Task statement: Return the lines beginning at the one that contains "The width and height of the screenshot is (603, 444)." and continuing to the end of the entries, including both ends, exactly as written and nothing else.

Data items:
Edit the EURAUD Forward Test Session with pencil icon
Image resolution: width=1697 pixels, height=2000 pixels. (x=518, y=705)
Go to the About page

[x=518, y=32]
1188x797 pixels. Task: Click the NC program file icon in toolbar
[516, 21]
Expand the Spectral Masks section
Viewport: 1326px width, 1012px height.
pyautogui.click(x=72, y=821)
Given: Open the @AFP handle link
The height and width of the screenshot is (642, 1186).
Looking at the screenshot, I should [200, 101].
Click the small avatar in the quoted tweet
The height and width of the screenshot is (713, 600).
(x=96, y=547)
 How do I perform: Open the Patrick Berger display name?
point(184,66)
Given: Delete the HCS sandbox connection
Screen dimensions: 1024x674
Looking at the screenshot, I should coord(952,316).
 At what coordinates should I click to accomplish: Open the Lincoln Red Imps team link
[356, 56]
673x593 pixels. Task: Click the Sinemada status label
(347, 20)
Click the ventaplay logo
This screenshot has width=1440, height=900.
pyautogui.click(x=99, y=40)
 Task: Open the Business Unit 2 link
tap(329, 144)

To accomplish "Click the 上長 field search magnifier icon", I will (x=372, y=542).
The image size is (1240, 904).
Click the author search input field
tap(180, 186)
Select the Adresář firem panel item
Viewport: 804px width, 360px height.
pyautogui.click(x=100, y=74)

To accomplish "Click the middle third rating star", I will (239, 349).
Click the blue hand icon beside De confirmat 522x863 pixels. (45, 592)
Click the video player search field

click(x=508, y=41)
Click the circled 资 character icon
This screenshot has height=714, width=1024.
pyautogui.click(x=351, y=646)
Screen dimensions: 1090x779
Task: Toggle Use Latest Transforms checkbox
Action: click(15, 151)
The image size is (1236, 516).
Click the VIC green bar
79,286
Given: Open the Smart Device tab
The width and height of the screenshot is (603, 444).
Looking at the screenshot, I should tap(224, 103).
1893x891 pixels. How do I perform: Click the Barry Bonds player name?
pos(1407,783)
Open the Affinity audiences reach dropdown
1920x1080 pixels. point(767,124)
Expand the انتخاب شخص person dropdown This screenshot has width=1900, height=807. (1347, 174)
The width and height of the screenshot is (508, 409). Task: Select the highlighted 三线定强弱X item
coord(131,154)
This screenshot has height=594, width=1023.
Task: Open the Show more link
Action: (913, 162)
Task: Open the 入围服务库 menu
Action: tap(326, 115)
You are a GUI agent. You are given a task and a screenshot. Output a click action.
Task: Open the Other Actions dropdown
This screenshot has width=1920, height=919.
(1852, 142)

Result of the task:
The width and height of the screenshot is (603, 444).
Looking at the screenshot, I should tap(224, 103).
1893x891 pixels. How do I perform: Click the Barry Bonds player name?
pos(1407,783)
Open the Affinity audiences reach dropdown
1920x1080 pixels. point(767,124)
Expand the انتخاب شخص person dropdown This screenshot has width=1900, height=807. (1347, 174)
The width and height of the screenshot is (508, 409). Task: Select the highlighted 三线定强弱X item
coord(131,154)
This screenshot has height=594, width=1023.
Task: Open the Show more link
Action: (913, 162)
Task: Open the 入围服务库 menu
Action: tap(326, 115)
You are a GUI agent. You are given a task and a screenshot. Output a click action.
Task: Open the Other Actions dropdown
This screenshot has width=1920, height=919.
(1852, 142)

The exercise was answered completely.